== RECORDS ==
★ ★ ★ ★ ★ ★ ★

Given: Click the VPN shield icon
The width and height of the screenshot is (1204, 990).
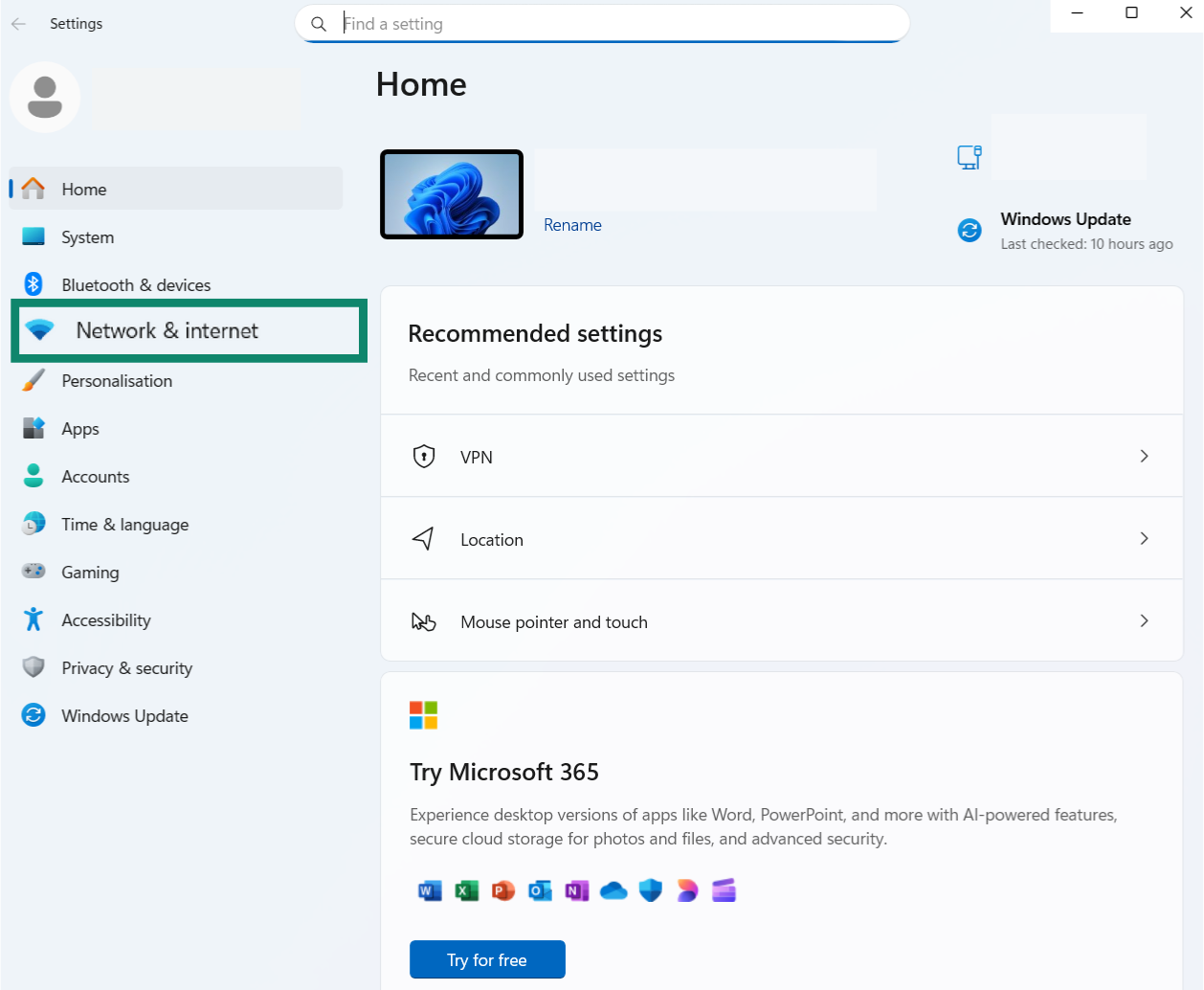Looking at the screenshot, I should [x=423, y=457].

★ ★ ★ ★ ★ ★ ★

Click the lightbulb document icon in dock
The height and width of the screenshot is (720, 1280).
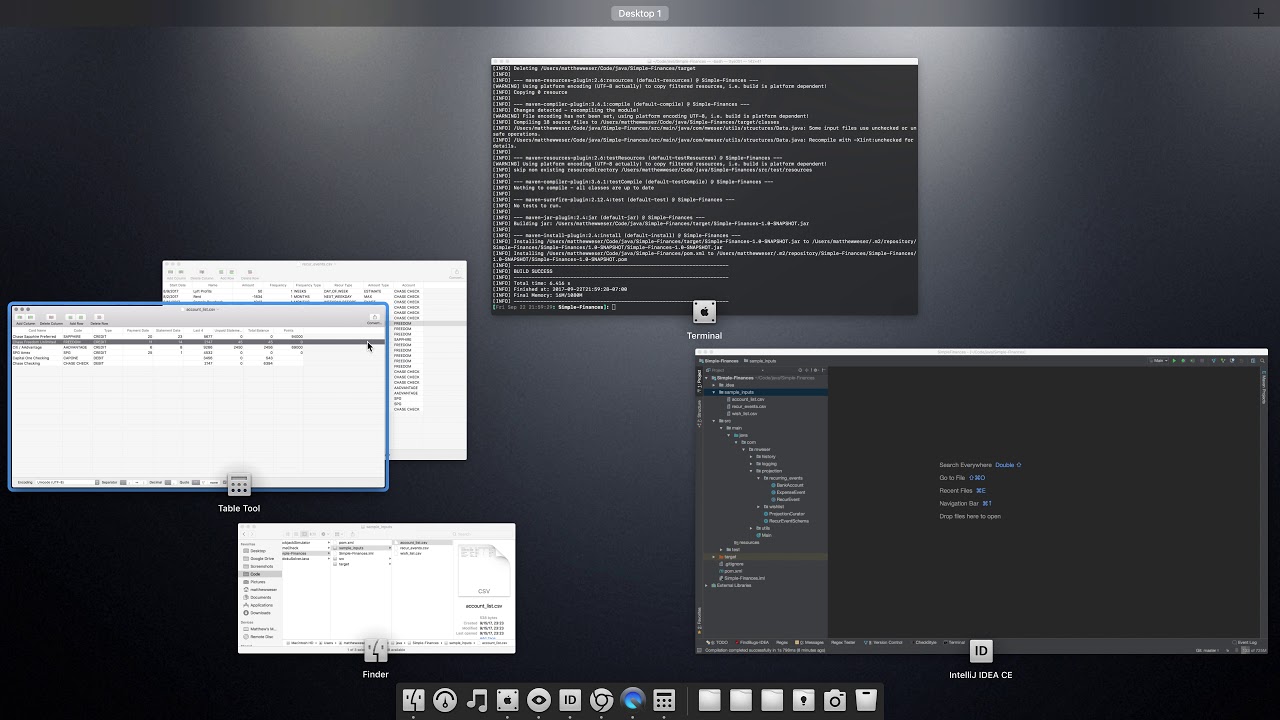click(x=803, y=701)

★ ★ ★ ★ ★ ★ ★

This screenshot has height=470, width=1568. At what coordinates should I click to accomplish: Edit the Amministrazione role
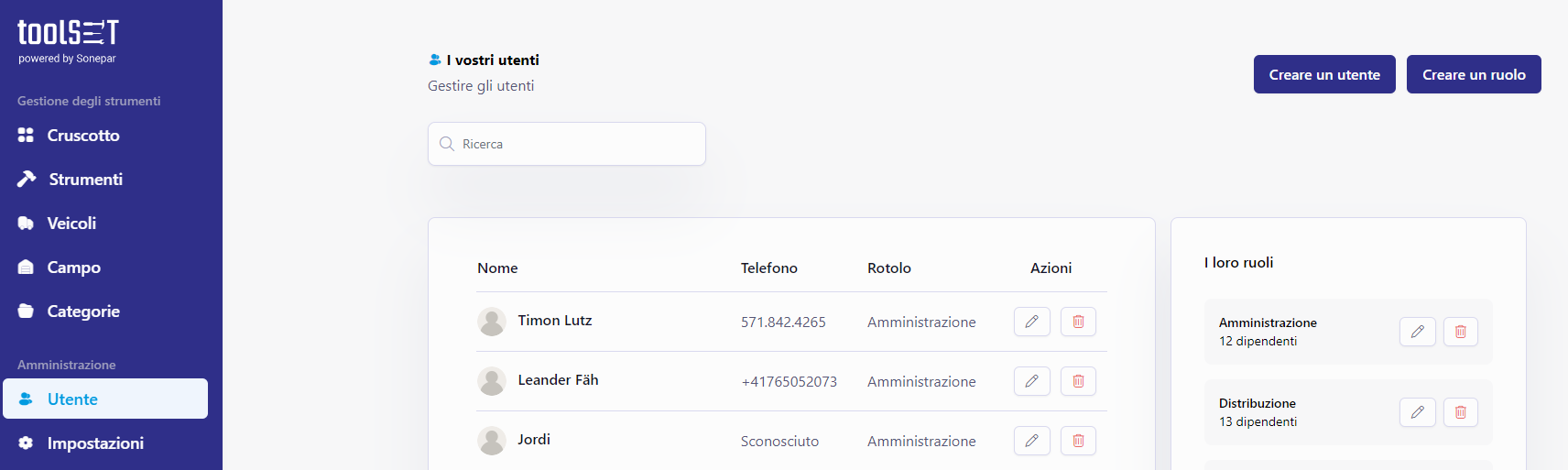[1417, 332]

★ ★ ★ ★ ★ ★ ★

== WHAT THE TASK ASKS ==
Go through the entries above and pull out each line with "icon" in it.

== WRITTEN ANSWER ==
Given: Click the VPN shield icon
Click the lightbulb document icon in dock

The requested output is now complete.